Existieren vergleichbare Filmdokumente?
Interessanterweise gibt es auch aus anderen deutschen Städten solche Filmaufnahmen, zum Beispiel aus Hildesheim und Dresden. Bereits vor den Aufnahmen in Stuttgart wurde ein Film von einer Deportation aus Bruchsal vom Oktober 1940 mit dem Titel „Bruchsal judenfrei!“ gedreht. Ob es Zusammenhänge zwischen den Filmprojekten gibt, ist nicht klar. Es könnte sich um eine unabhängige Initiative handeln, aber es könnte auch einen Zusammenhang mit einer angeblichen Anordnung Goebbels geben, Aufnahmen von den Deportationen für eine spätere Verwendung nach Kriegsende zu erstellen. In diesem Zusammenhang entstanden wohl die berüchtigten Propagandaaufnahmen im Warschauer Ghetto. Am bekanntesten sind Deportationsaufnahmen, die 1944 im holländischen Durchgangslager Westerbork gedreht wurden. Sie zeigen einen abfahrenden Deportationszug und wurden 1955 für den Film „Nacht und Nebel“ von Alain Resnais verwendet.
Ist noch mit weiteren Filmdokumenten zu rechnen?

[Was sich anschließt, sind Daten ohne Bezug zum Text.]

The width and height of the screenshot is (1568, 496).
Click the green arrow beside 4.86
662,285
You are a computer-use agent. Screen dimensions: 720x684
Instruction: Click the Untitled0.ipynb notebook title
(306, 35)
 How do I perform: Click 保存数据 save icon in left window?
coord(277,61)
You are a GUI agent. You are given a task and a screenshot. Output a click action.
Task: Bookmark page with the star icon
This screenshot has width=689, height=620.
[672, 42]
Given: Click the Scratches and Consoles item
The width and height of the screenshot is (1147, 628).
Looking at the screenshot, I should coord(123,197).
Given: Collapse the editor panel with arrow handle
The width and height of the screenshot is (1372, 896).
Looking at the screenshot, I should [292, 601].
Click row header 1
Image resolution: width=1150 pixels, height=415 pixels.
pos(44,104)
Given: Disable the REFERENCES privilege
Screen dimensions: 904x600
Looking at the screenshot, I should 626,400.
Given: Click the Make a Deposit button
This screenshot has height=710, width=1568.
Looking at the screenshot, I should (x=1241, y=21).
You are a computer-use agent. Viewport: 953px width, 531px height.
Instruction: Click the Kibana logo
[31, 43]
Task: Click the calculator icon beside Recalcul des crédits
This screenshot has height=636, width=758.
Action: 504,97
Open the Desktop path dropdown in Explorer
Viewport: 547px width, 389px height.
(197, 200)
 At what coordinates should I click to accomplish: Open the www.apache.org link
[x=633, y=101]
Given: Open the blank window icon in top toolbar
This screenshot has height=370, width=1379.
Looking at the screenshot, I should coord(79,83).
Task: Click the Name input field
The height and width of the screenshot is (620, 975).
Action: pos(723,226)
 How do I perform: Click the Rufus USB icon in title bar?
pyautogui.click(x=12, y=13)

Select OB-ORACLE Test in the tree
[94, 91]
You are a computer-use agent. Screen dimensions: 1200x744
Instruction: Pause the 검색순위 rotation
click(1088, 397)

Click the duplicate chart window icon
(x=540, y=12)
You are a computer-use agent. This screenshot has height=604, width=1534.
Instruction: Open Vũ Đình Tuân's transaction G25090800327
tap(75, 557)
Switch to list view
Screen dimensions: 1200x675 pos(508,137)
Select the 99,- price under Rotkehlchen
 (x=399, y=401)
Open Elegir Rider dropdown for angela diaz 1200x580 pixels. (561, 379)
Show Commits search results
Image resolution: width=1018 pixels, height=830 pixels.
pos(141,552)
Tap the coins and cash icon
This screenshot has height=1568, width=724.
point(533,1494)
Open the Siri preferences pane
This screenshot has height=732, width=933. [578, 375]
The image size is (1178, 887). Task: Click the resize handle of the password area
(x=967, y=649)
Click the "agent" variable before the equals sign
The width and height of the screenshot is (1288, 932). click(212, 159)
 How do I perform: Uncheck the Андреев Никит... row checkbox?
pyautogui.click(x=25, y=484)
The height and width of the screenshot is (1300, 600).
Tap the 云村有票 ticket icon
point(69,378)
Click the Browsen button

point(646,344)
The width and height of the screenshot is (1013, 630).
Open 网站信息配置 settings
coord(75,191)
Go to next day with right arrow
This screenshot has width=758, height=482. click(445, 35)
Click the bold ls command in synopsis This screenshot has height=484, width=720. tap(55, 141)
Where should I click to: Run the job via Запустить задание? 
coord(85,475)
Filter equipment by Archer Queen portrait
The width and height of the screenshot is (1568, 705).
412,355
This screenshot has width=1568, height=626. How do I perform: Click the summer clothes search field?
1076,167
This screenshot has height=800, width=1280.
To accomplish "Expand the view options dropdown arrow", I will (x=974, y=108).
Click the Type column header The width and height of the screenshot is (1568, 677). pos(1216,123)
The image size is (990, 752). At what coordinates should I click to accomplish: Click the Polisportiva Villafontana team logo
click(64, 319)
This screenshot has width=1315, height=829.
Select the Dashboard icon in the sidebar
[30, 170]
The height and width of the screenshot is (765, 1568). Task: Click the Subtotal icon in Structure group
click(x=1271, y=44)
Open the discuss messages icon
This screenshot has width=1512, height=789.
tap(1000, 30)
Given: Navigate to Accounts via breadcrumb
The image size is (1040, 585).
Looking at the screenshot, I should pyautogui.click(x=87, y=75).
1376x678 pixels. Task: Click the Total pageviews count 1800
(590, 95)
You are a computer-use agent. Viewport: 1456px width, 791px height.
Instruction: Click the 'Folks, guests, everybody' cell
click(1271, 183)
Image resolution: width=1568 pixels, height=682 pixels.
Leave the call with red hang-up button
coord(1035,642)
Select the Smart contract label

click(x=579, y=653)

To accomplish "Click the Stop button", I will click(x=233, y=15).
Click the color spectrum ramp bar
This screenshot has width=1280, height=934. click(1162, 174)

Der Film aus Hildesheim wurde durch Zufall im lokalen Stadtarchiv entdeckt. Und mit Zufallsfunden auf Dachböden und in Kellern ist immer zu rechnen. Allerdings gab es 1941 und 1942 natürlich noch nicht so viele private Kamerabesitzer wie heute. Heute werden Gräueltaten, wie in Syrien, sofort mit Handykameras gefilmt und gehen mithilfe der sozialen Netzwerke um die Welt.
Das Haus der Geschichte zeigt einen Ausschnitt in seiner Dauerausstellung. Wie sollte man mit dem vorhandenen Filmmaterial umgehen?
Es gibt mehrere Museen, die Auszüge aus dem Stuttgarter Film zeigen, zum Beispiel die Ausstellung in der Wannsee-Villa oder in Yad Vashem. Es ist vor allem wichtig, die Filmaufnahmen mit anderen Dokumenten – vor allem den Aussagen von Opfern und Überlebenden – zusammenzubringen. Nur so entsteht eine Form kritischer Montage, die uns Aufschluss über die historische Situation geben und Täterblick durchbrechen kann, der in den Aufnahmen dominant ist.